Isotope-labeled click-free probes to identify protein targets of lysine-targeting covalent reversible molecules

Abstract

Recent advances in drug development and bioactive molecules that covalently target lysine residues have shown substantial progress. Both reversible and irreversible covalent inhibitors are developed for targeting lysine residues. The identification of protein targets and binding sites of these lysine-targeting molecules in the whole proteome is crucial to understand their proteome-wide selectivity. For covalent inhibitors, the pull down-based methods including activity-based protein profiling (ABPP) are commonly used to profile their target proteins. For covalent reversible inhibitors, it is not easy to pull down the potential protein targets as the captured proteins may get off beads because of the reversible manner.

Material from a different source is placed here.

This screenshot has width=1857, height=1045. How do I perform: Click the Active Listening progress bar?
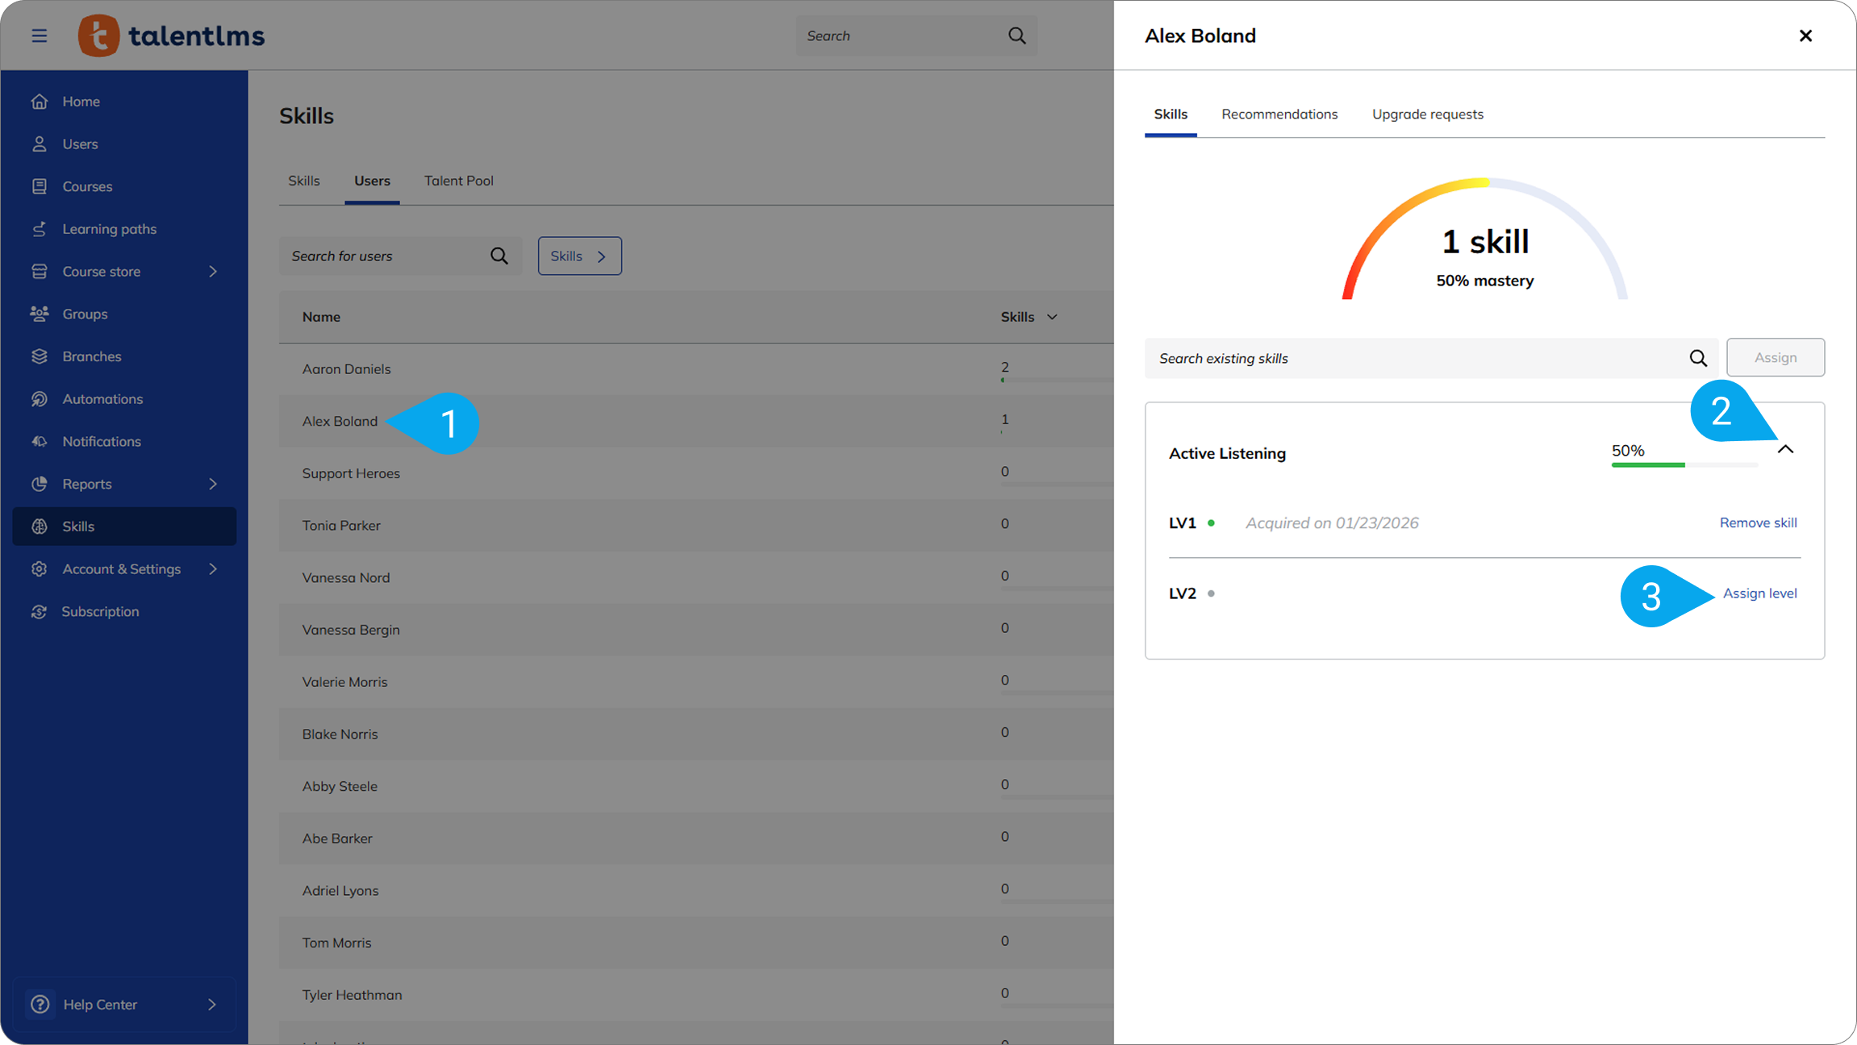[x=1684, y=465]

Here, we report a pair of isotope-labelled click-free probes to competitively identify the protein targets of lysine-targeting covalent reversible small molecules. This pair of isotopic probes consists of a lysine-reactive warhead, a desthiobiotin moiety and isotopicable linker. This integrated probe could eliminate the background proteins induced by the click chemistry during the pull-down process. To demonstrate the feasibility of our newly-developed probes for the protein target identification, we selected the natural product Gossypol in that we proved for the first time that it could modify the lysine residue in a covalent reversible manner. Finally, we confirmed that this pair of integrated probes can be used in a competitive manner to precisely identify the protein target as well as binding sites of Gossypol. Interestingly, pretreatment of Gossypol could stop the antibody from recognizing Gossypol-binding proteins. Together, our isotope-labeled click-free probes could be used for whole-proteome profiling of lysine-targeting covalent reversible small molecules.